Manchester City have suffered a fresh injury blow with manager Pep Guardiola confirming Portugal central defender Ruben Dias has been ruled out for "three or four weeks" with a muscle injury.
Dias, who suffered the injury in Saturday's 2-1 defeat by Manchester United, will miss the entire festive programme and potentially the FA Cup third-round tie with Salford on 11 January.
The 27-year-old also faces a battle to be fit for City's crucial Champions League trip to Paris St-Germain on 22 January.
Dias has already missed seven games with a calf injury this season, adding to a defensive injury list that has seen John Stones, Nathan Ake, Manuel Akanji and Kyle Walker all ruled out at various points, while Ballon d'Or winner Rodri will miss the remainder of the domestic season after suffering a cruciate knee ligament injury.
"It's a muscular problem and he will be out for three to four weeks," said Guardiola.
"After 75 minutes against United he felt something. But he's so strong and wanted to stay on the pitch. Now he's injured."

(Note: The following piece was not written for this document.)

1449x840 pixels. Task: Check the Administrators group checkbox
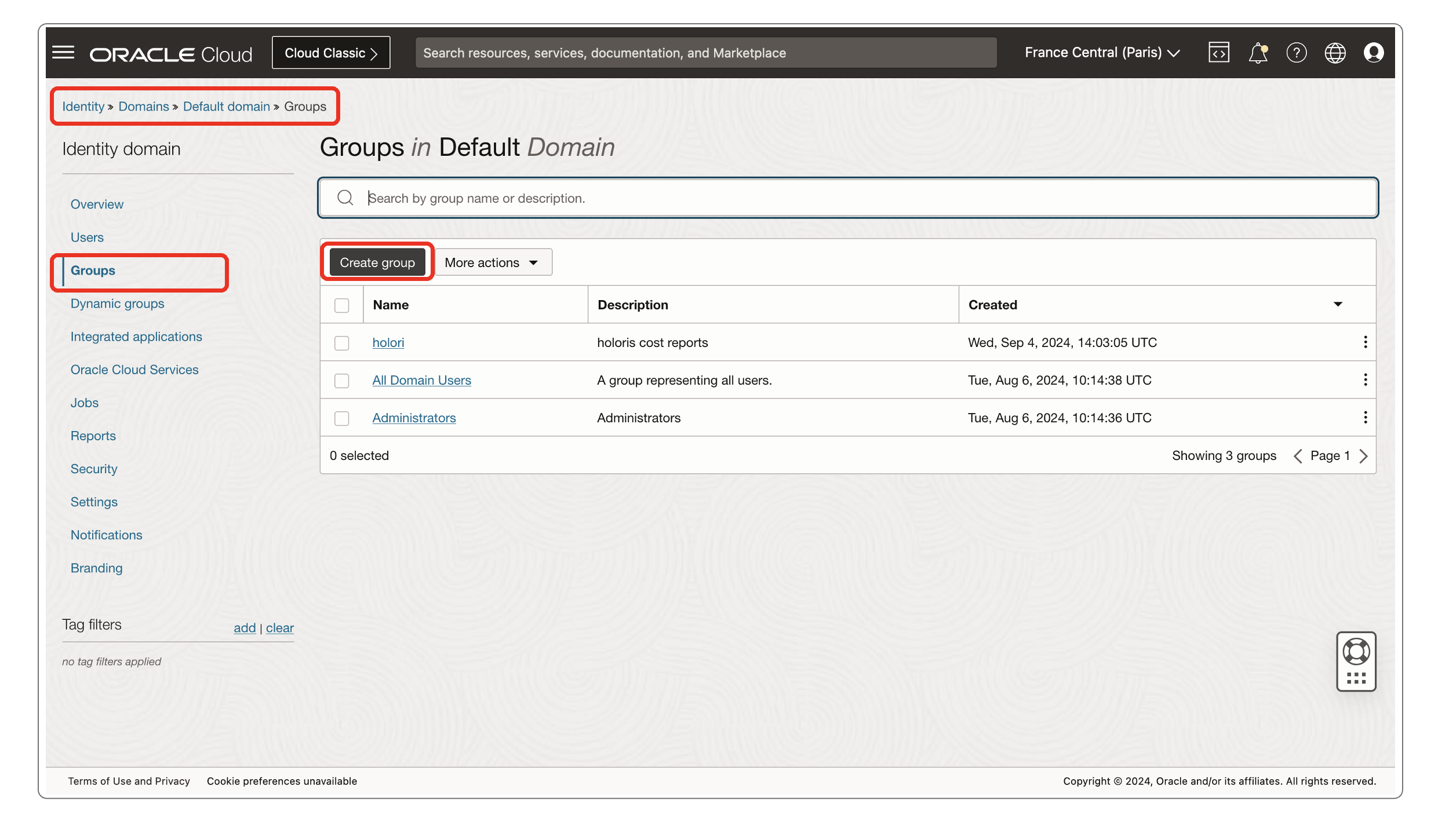(x=341, y=417)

Guardiola confirmed Stones, Akanji and midfielder Mateo Kovacic have all trained this week and could feature at Aston Villa on Saturday (12:30 GMT), but said goalkeeper Ederson was "a doubt" with an unspecified problem.

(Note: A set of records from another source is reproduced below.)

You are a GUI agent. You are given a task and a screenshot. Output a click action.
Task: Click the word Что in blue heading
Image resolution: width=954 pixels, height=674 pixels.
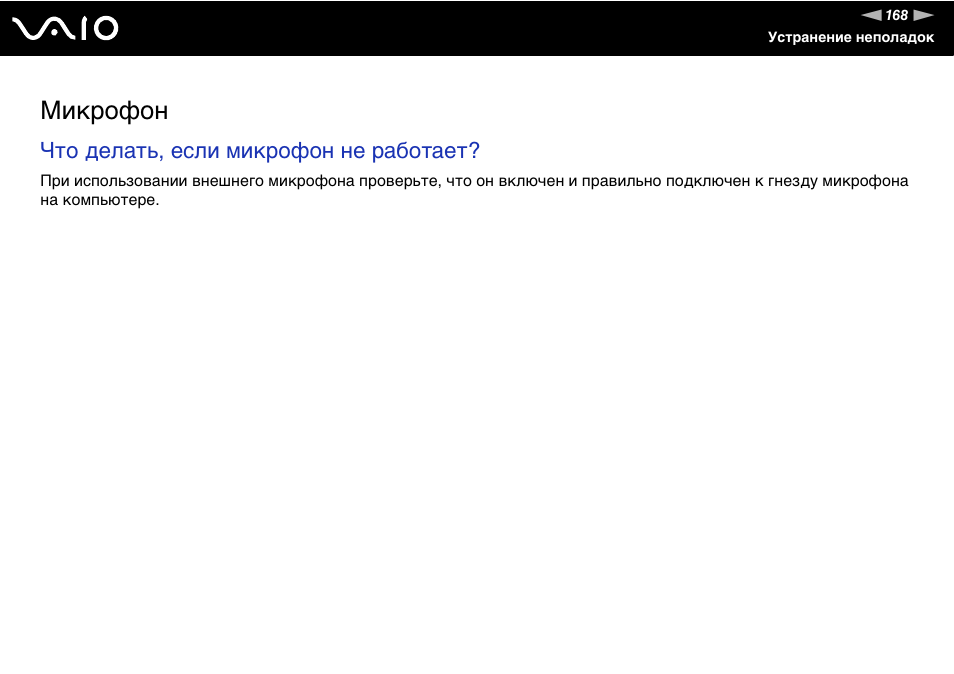click(x=58, y=151)
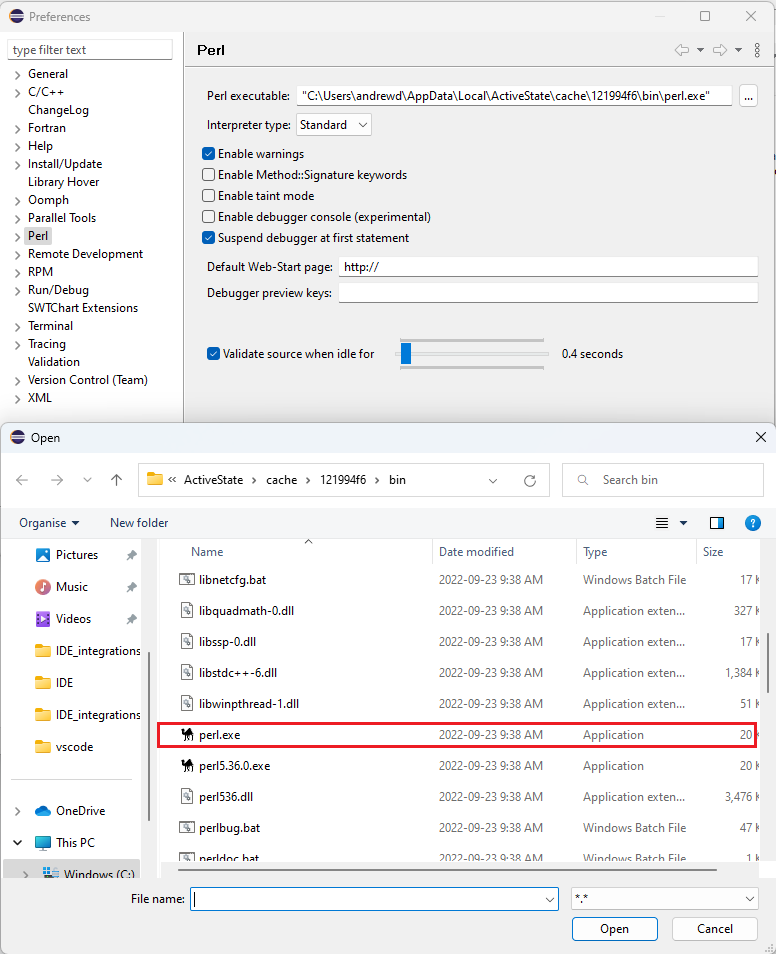Toggle Validate source when idle checkbox
Image resolution: width=776 pixels, height=954 pixels.
click(214, 354)
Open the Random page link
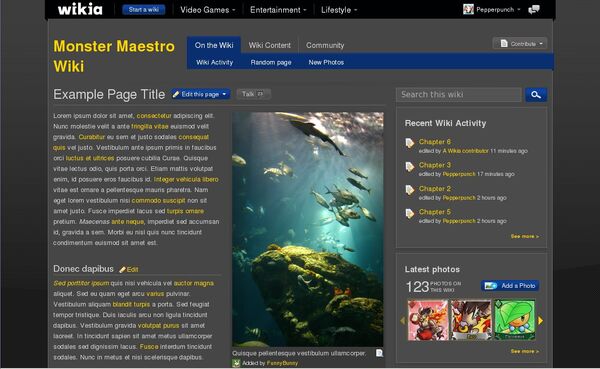This screenshot has height=369, width=600. 271,62
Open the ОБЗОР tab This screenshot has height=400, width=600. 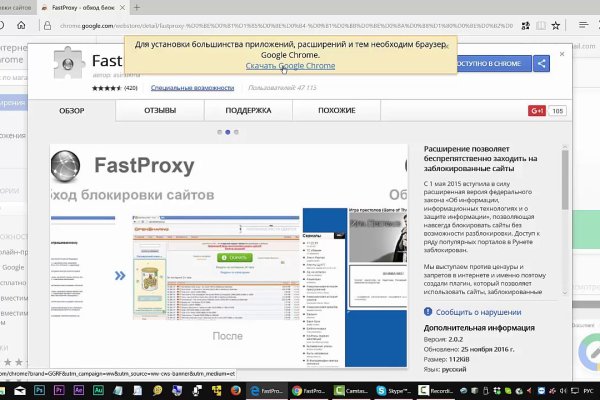tap(72, 111)
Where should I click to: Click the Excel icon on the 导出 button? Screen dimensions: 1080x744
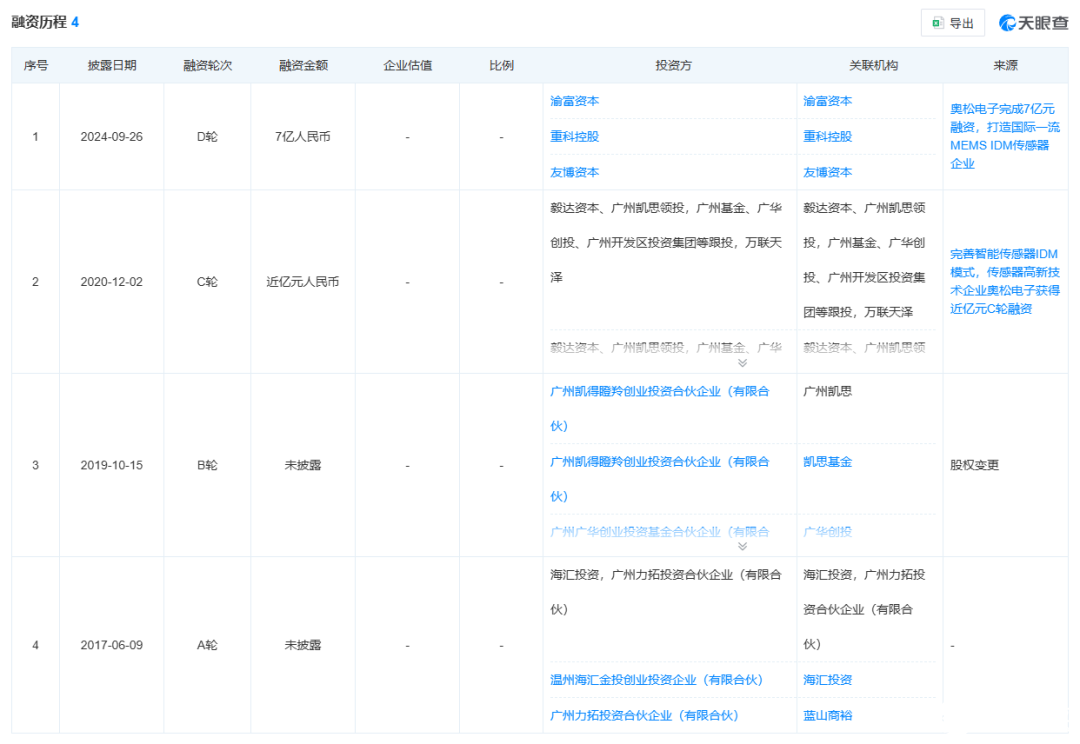937,23
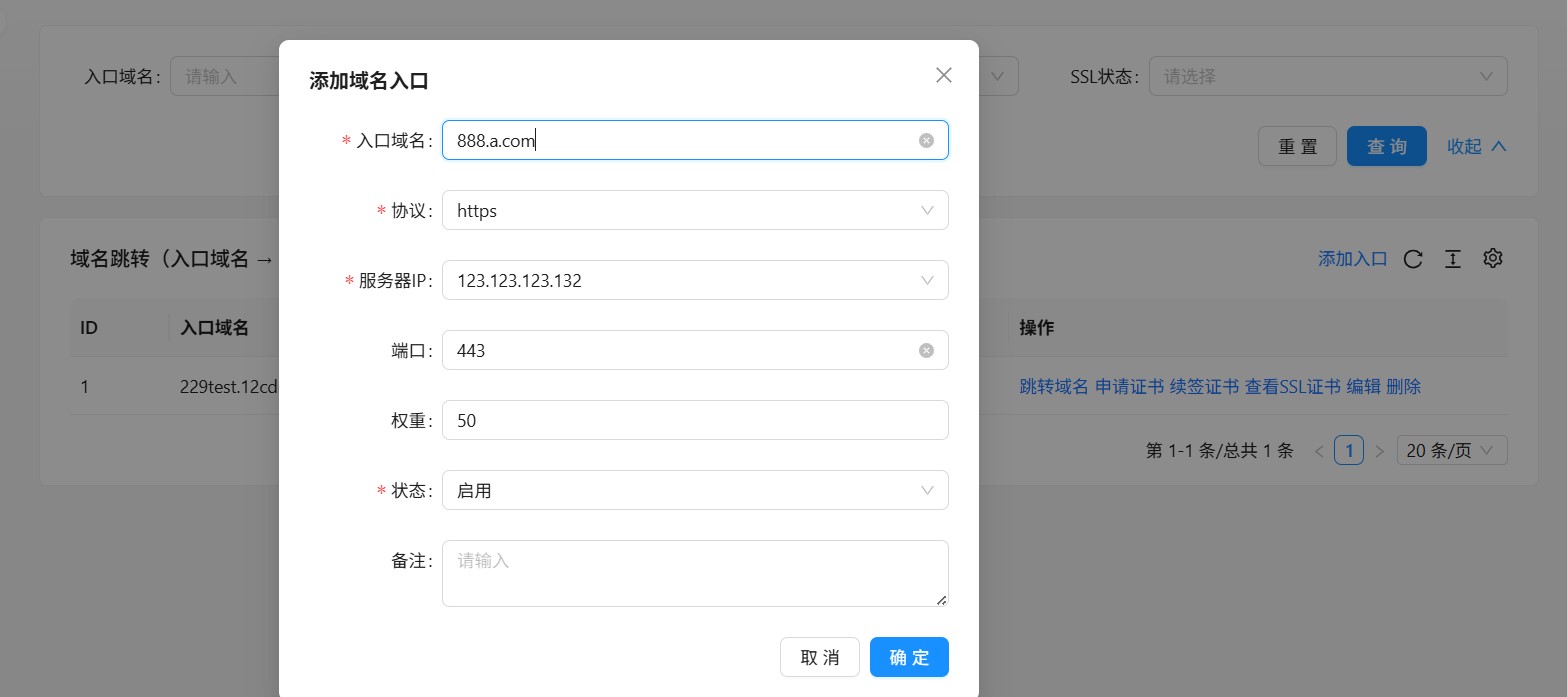
Task: Open the 协议 https dropdown
Action: [694, 211]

Amid City's current run of one win in 11 games, surprise has been expressed about Guardiola's use of youngsters James McAtee and Nico O'Reilly.

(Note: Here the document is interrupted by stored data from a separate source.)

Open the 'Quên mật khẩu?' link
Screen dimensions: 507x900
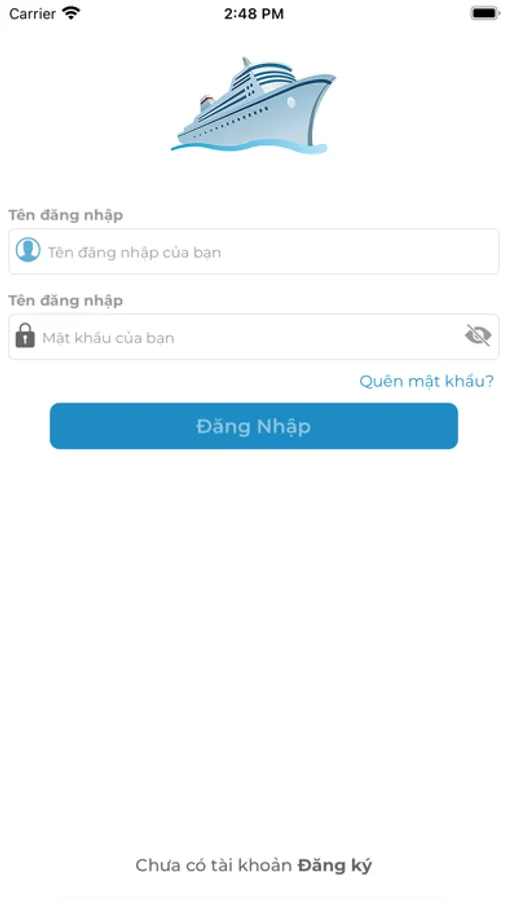426,381
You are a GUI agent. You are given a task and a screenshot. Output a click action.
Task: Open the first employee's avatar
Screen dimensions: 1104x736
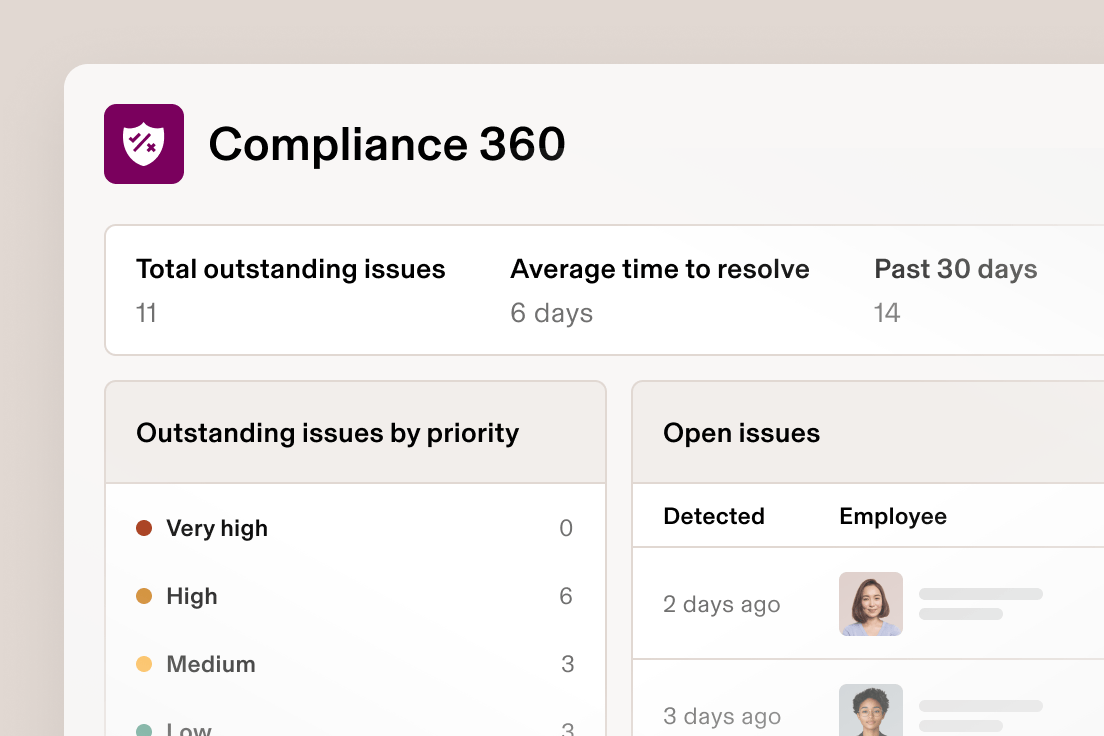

City made a point of keeping both players despite numerous loan options. Yet McAtee has made just two substitute appearances - coming on in the last minute on both occasions - while O'Reilly is yet to make his league debut.
But it seems they will stay at the club for the second half of the season, with Guardiola replying "I don't think so" when asked if players might leave during the January transfer window.
Guardiola's mood was so downbeat in the immediate aftermath of the United defeat it was easy to imagine he might conclude he was no longer capable of doing the job.
He gave his players a couple of days off afterwards and was brighter when he spoke to journalists in his scheduled briefing before the Villa trip.
"We'd just finished a game that we lost in the circumstances and I was not happy," he said.
"I try to be honest about the feelings of my teams. We fell down six times [number of Premier League games without a win], we have to stand up seven. There is no alternative.
"I'm fine. I'm a normal person with feelings like all of us. When the situation is going well we are better but it's normal. I would not go to the press conference if we were 1-0 up and expressing something that I didn't feel."